Astronomy Of The Ancients

Ancient cultures have long been interested in the motions of the stars and planets. Many of them constructed calenders of one form or another (such as Stonehenge) to predict seasons. Certainly the heavens held religious significance for many peoples. At the same time, the regularity of the sky patterns and motions were useful for predictive purposes - the dry and rainy seasons. These cultures were concerned with survival issues.

The ancient Greeks moved astronomy from purely predictive uses to something akin to modern science. The Greeks suggested models for motions in the sky, and some of the ideas were testable. Here are few selected highlights from Greek contributions:

1.) Pythagorus

Considered the Earth, sun, and planets to move around a central "hearth".

2.) Aristotle

Offered arguments for Earth Sphericity. One was that Earth's shadow against the moon was always curved, and never stripe as might be expected from a flat Earth casting a shadow when on edge. A stronger argument (I think) was that people at different latitudes saw different constellations.

3.) Aristarchus

Applied Euclid's geometry to Astronomy. Made predictions for the relative sizes and distances of the moon and sun. Claimed that the earth went around the sun. Quite a modern view really. However, this Sun-Centered claim was reject by his contemporaries because of the failure to observe stellar parallax (the apparent shift in a star's position because the Earth is moving in space around the Sun).
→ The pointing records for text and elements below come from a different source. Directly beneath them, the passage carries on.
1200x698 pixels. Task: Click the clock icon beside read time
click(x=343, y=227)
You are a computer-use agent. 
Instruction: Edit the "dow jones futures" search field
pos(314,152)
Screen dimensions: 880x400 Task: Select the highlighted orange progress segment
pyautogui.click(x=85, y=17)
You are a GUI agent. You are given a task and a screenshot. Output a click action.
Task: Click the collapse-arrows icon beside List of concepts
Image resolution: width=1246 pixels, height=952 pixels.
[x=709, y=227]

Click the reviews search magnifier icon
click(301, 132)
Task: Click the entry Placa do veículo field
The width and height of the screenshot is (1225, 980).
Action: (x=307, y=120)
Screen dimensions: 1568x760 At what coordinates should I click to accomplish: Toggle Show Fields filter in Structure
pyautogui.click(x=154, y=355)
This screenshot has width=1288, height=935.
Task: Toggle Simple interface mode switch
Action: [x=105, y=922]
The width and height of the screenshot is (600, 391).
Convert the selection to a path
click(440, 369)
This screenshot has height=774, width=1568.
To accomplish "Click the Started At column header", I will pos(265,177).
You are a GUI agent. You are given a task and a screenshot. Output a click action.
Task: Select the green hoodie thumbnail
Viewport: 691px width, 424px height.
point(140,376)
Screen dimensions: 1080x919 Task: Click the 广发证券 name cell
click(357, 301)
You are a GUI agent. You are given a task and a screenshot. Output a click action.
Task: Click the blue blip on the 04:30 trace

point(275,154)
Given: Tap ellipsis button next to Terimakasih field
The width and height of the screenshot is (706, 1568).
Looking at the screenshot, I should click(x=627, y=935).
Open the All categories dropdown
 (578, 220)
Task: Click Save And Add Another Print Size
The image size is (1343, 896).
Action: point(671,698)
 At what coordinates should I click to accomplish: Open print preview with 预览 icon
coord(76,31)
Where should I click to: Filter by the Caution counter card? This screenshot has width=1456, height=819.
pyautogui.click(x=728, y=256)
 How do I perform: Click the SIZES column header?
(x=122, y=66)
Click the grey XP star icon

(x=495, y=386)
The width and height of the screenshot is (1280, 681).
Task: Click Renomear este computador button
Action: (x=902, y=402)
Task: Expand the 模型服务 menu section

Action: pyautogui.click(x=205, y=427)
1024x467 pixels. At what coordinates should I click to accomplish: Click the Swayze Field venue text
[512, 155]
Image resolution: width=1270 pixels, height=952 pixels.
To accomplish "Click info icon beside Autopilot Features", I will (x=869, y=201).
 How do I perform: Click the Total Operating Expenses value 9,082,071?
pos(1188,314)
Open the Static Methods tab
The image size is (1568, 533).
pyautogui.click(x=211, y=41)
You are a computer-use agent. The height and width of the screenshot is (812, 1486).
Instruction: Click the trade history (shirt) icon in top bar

This is a valid reason for rejecting that claim. What his contemporaries failed to appreciate was the possibility that stars are so far away, that parallax could not be seen with the human eye (which turns out to be the case!)

4.) Erastothenes

Estimated the circumference on the earth from a shadow experiment.

5.) Hipparchus

Invented the magnitude system. He also measured the precession of the Earth. This precession is like the wobble of a spinning top. The Earth's rotation axis is fixed at 23.5 degree but drifts in its orientation, executing a slow circular path in the sky. The North star of today will not always be the North Star. The period is about 26,000 years.

6.) Ptolemy

Represents the culmination of Greek thought at his time. The motions of Sun, Moon, planets, and stars were understood to be real motions of bodies around the Earth, or a geocentric model. Greeks required that the bodies move along circular paths (because circles are perfect) with uniform motion (constant speed).

The problem is that planets show retrograde motion, meaning that they sometimes "back up" and go in reverse the sky, and then go forward (prograde) again. That is impossible for circular motion at fixed speed. So the Ptolemaic and shifted circles to help account for retrograde motions of planets in the sky. These complicated models were described in a book called "The Almagest".